Satie

Born: 1866

Died: 1925

Erik Satie

Satie's colleagues were puzzled by him, a man who worked as a cabaret pianist in Montmartre, wrote popular songs and gave his (mainly piano) compositions titles like Flabby Preludes for a Dog, Bureaucratic Sonata, Desiccated Embryos and Three Pieces in the Shape of a Pear.

The extreme simplicity of many of Satie’s pieces, their thin textures and strange, unprepared harmonies, coupled with his idiosyncratic sense of humour, have led many to view him as the clown (or the madman) of French music. Certainly some of his jokes are as banal as some of his compositions: he holds the dubious distinction of being the world record holder for the longest duration of any piece of music, his Vexations, played in New York in 1963, a 180-note piano piece with instructions for it to be played 840 times. It took five pianists working in relays overnight to get through it. His colleagues were puzzled by him, a man who worked as a cabaret pianist in Montmartre, wrote popular songs and gave his (mainly piano) compositions titles like Flabby Preludes for a Dog, Bureaucratic Sonata, Desiccated Embryos and Three Pieces in the Shape of a Pear (the last written in response to a critic who said his music had no form). Some are witty, concise, satirical, effervescent; other pieces are more lyrical and reflect his spiritual interests (he was involved with the Rosicrucians).

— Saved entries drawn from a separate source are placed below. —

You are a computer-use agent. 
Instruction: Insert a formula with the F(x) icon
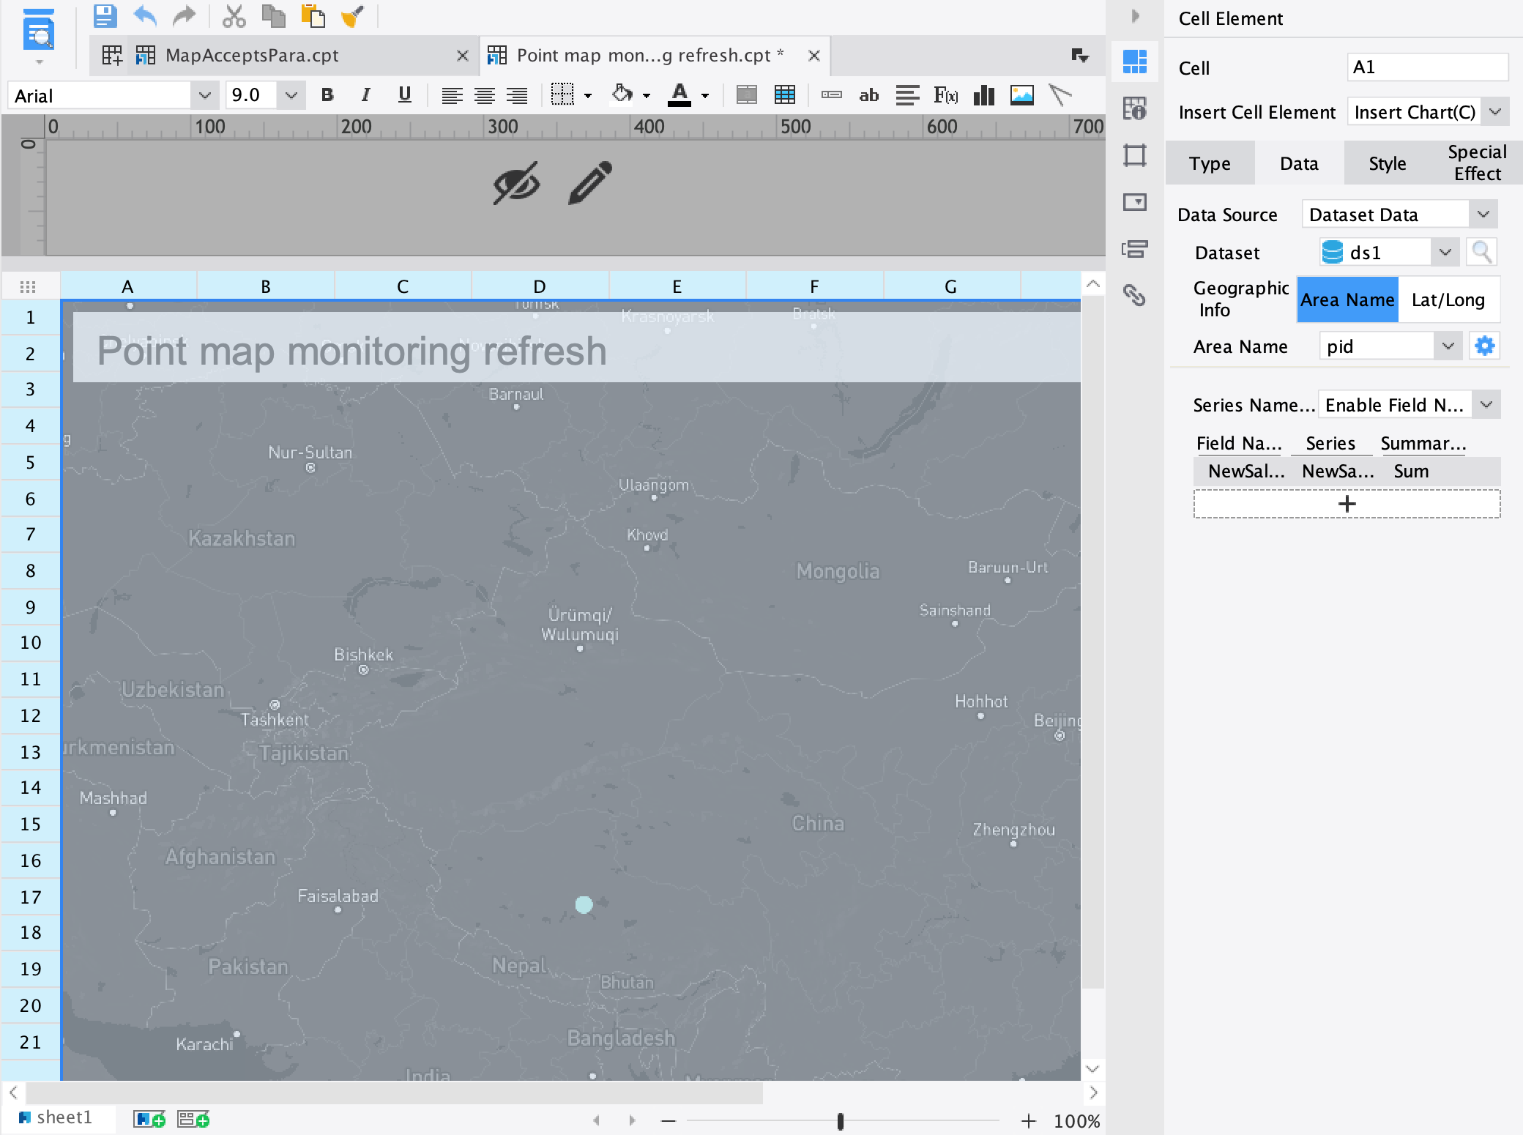coord(945,95)
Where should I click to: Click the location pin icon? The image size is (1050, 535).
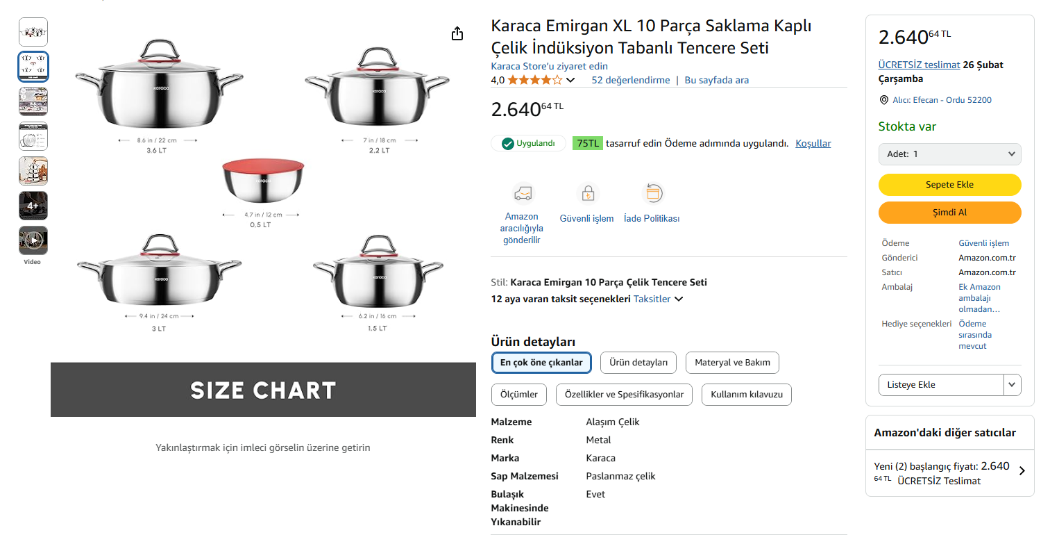[883, 100]
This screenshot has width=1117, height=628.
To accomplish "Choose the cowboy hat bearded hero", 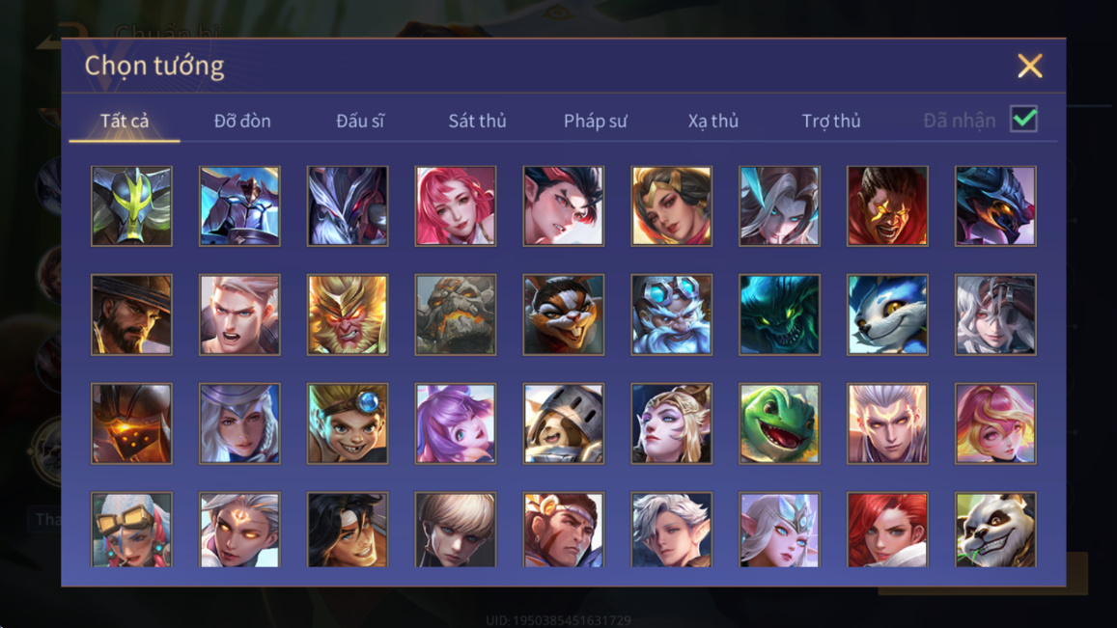I will 132,314.
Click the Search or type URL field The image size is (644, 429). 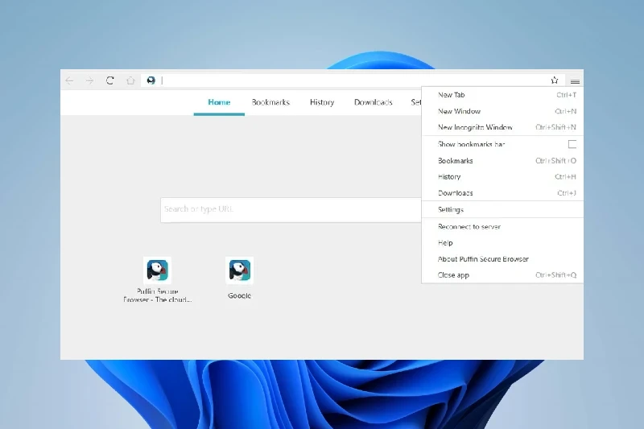pyautogui.click(x=290, y=209)
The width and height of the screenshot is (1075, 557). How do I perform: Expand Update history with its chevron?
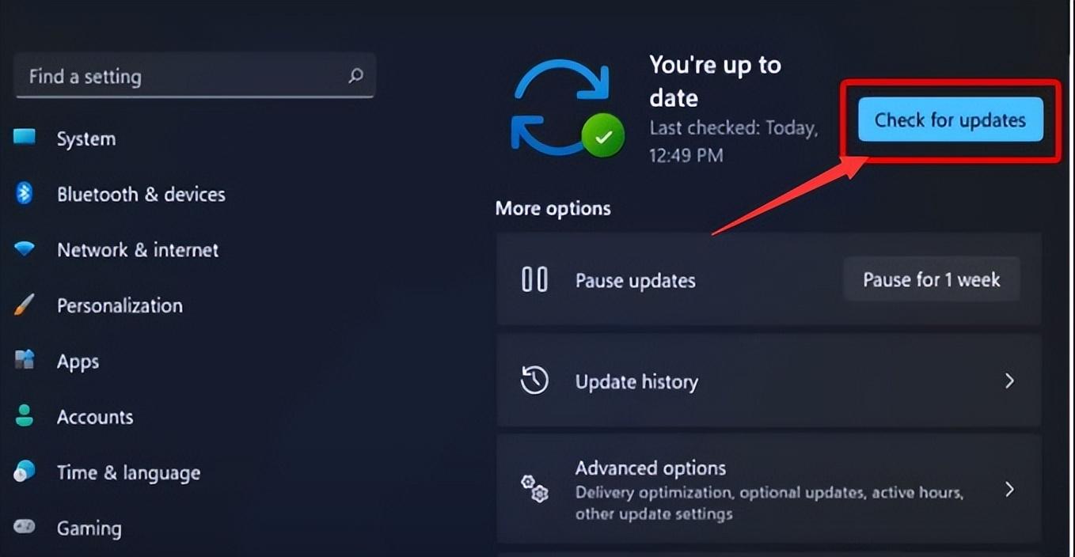coord(1009,381)
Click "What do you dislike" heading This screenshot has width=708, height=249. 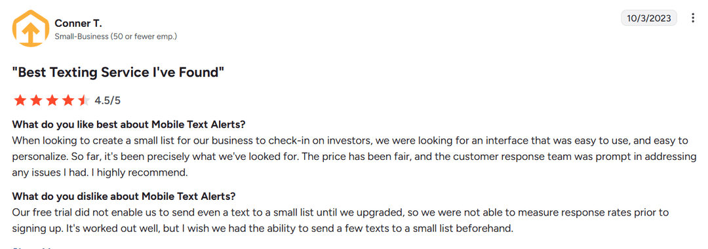tap(124, 196)
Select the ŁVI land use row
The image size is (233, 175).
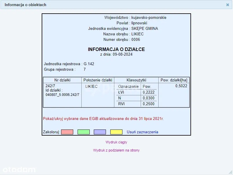pyautogui.click(x=121, y=92)
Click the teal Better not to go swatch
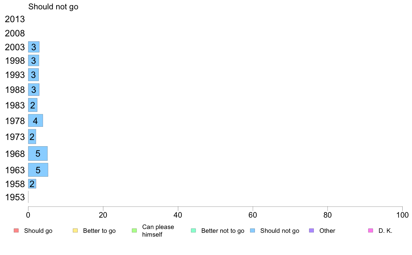 (194, 231)
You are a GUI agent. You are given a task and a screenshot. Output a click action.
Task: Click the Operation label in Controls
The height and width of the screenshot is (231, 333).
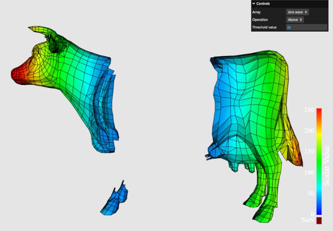tap(260, 20)
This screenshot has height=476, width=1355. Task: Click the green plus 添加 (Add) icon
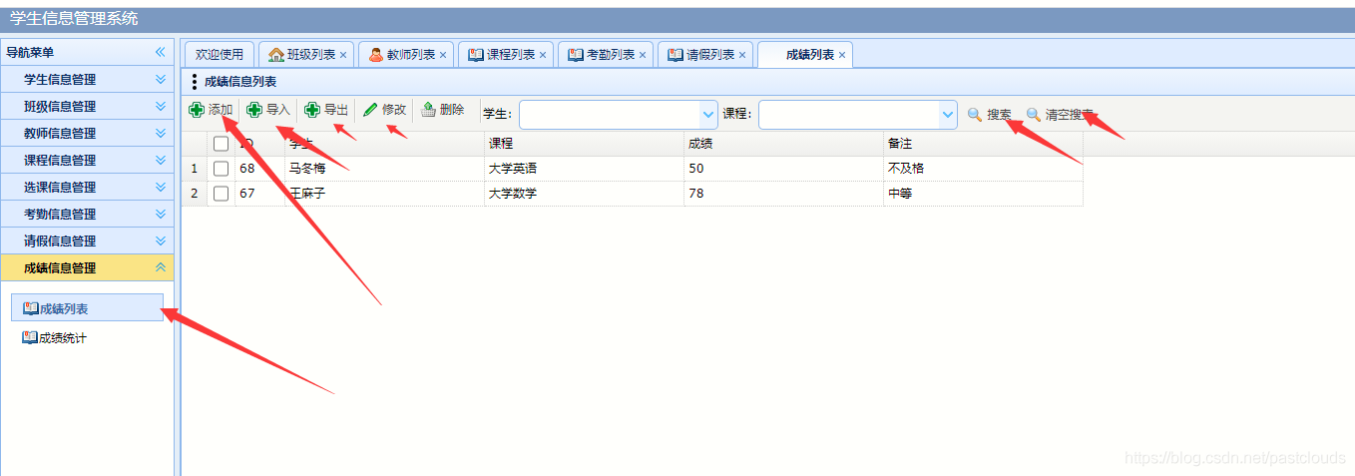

Listen to his Sarabandes (1887) and you will hear harmonies that anticipate those for which Debussy would later become famous; he rebelled against the excessive emotionalism of the Romantics and the dominating influence of Wagner, and was instrumental in returning music to simpler, sparser textures. Whimsical, unorthodox and musically under-educated, he was 40 when he decided to become a pupil of d’Indy and Roussel. This period of study led him to become more ambitious, resulting in his most famous work, the Cubist ballet Parade, a collaboration with Picasso and Cocteau, commissioned by Diaghilev (the score calls for a siren, a typewriter and a revolver). Revered by the younger French composers, he became the father figure of Les Six, mocking Debussy and the excesses of Impressionism. He died in poverty aged 59 from cirrhosis of the liver.